Este é sem dúvida, para mim, o texto que resume, e que bem, a actividade do blog até agora.
Mas sem a história e as estórias contadas na primeira pessoa, nada deste brilhante escrito faria sentido. Portanto, obrigada a todos.
BJS.MJoãoGomes
24-06-2008
Higino Rebelo disse:
Felicito o Bonifácio por este retrato literário que, certamente, terá sido escrito à pressa, porque não imagino sequer onde consegue tempo para tantas actividades.
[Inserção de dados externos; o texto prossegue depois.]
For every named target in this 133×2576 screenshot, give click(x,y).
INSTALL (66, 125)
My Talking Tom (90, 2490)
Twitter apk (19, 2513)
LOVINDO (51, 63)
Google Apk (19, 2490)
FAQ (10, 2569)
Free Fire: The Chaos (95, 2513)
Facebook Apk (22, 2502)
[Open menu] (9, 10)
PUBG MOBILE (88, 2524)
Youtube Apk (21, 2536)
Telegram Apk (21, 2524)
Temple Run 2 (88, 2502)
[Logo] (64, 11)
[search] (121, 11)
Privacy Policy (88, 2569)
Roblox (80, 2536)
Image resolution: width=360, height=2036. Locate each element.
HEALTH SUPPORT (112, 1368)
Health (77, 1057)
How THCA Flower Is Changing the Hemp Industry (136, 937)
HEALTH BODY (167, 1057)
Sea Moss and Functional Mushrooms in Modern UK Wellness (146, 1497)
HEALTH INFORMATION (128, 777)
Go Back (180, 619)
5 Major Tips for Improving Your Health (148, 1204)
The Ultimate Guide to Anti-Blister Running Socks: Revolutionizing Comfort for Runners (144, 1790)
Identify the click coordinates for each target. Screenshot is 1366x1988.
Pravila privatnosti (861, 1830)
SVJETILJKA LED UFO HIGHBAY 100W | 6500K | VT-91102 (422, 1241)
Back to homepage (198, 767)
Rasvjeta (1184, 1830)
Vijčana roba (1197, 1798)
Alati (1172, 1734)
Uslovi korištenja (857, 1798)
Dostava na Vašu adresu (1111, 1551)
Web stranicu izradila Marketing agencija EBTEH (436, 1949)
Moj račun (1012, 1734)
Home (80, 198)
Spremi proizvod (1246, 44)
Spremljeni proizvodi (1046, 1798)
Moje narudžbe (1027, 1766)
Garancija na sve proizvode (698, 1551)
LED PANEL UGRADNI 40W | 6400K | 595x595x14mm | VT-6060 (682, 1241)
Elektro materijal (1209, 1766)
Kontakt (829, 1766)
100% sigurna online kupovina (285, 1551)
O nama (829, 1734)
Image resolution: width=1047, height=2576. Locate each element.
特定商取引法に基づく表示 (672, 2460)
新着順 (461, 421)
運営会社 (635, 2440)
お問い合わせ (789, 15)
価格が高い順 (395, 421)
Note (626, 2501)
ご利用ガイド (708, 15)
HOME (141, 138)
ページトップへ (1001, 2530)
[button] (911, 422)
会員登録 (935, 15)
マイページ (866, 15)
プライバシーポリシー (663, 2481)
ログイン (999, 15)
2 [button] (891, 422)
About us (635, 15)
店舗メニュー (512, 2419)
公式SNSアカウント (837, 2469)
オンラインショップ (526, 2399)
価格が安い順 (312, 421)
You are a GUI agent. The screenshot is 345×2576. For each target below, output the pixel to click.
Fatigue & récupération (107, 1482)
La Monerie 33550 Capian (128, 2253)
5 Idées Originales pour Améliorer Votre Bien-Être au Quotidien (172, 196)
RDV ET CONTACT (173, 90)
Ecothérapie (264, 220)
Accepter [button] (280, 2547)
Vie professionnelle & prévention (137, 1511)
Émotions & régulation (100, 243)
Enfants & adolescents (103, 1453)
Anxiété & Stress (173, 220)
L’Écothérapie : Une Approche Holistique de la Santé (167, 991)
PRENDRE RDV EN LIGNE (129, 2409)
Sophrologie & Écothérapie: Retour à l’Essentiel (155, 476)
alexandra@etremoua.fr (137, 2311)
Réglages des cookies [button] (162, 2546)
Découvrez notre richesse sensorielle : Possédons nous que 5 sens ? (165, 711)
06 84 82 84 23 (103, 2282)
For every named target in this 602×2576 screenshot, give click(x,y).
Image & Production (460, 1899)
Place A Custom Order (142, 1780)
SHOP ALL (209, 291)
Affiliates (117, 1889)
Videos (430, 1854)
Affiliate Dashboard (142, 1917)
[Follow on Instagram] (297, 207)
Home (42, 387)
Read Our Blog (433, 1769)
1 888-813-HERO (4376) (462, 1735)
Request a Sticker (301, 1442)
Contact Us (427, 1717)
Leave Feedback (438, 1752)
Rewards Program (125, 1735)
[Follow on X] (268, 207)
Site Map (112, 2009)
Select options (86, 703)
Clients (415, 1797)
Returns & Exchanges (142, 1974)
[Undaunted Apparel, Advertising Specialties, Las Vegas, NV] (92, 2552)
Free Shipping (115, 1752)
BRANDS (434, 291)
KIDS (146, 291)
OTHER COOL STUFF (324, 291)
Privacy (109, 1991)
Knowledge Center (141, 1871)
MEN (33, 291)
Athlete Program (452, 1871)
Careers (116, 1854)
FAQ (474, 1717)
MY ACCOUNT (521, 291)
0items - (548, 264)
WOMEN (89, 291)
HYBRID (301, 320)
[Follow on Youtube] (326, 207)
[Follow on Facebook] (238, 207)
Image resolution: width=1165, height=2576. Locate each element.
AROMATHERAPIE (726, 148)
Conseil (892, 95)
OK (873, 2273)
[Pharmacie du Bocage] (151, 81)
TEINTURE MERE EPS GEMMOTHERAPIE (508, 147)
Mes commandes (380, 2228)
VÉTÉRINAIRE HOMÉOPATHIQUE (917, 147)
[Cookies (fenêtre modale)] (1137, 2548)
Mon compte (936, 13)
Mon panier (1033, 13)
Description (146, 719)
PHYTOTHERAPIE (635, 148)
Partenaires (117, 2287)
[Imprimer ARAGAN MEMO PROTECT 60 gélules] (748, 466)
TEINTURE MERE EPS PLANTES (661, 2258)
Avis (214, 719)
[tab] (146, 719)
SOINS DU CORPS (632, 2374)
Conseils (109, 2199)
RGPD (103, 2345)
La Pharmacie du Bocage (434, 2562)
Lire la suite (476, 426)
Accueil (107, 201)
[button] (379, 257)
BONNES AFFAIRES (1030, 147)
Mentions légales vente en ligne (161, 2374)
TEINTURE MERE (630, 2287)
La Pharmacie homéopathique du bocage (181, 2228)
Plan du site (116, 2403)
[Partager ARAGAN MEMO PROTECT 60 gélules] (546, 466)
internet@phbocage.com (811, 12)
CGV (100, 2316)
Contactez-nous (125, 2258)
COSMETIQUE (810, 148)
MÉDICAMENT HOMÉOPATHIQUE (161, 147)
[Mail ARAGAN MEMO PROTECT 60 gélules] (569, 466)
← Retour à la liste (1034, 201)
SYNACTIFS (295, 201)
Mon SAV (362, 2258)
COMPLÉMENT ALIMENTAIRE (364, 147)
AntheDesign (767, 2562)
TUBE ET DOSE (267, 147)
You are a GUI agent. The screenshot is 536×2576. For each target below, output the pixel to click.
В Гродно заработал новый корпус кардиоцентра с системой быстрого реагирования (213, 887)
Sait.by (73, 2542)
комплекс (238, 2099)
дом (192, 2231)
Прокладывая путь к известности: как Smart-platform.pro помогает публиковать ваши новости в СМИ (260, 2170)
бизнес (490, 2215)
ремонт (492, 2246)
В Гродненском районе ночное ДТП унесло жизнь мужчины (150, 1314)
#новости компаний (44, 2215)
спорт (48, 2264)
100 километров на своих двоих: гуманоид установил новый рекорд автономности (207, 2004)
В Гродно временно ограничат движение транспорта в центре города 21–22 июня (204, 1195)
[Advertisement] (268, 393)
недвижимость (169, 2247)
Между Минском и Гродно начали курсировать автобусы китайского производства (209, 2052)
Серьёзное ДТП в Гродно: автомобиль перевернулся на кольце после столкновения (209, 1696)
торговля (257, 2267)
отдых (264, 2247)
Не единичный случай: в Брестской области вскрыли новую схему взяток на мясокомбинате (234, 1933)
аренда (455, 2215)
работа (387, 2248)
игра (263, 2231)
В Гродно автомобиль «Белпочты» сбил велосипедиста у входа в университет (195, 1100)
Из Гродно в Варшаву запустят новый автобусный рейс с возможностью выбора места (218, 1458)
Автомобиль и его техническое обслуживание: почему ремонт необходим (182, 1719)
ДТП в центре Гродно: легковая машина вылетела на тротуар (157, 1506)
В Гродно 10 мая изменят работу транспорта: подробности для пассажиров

Igualmente felicito o Jales pela mestria que colocou na administração do blogue até agora e que, seguramente, lhe custou muitas horas de descanso nocturno, pois várias vezes trocámos mails a altas horas da noite sobre vários temas.
24-06-2008
João Jales disse:
Termina esta série com um texto que sintetiza, como só o João Serra sabe fazer, o que aqui foi escrito durante três meses por mais de quarenta colaboradores em cerca de sessenta artigos. Foram ultrapassadas, em quantidade e qualidade, as melhores expectativas que tínhamos quando lançámos este desafio aos bloguistas.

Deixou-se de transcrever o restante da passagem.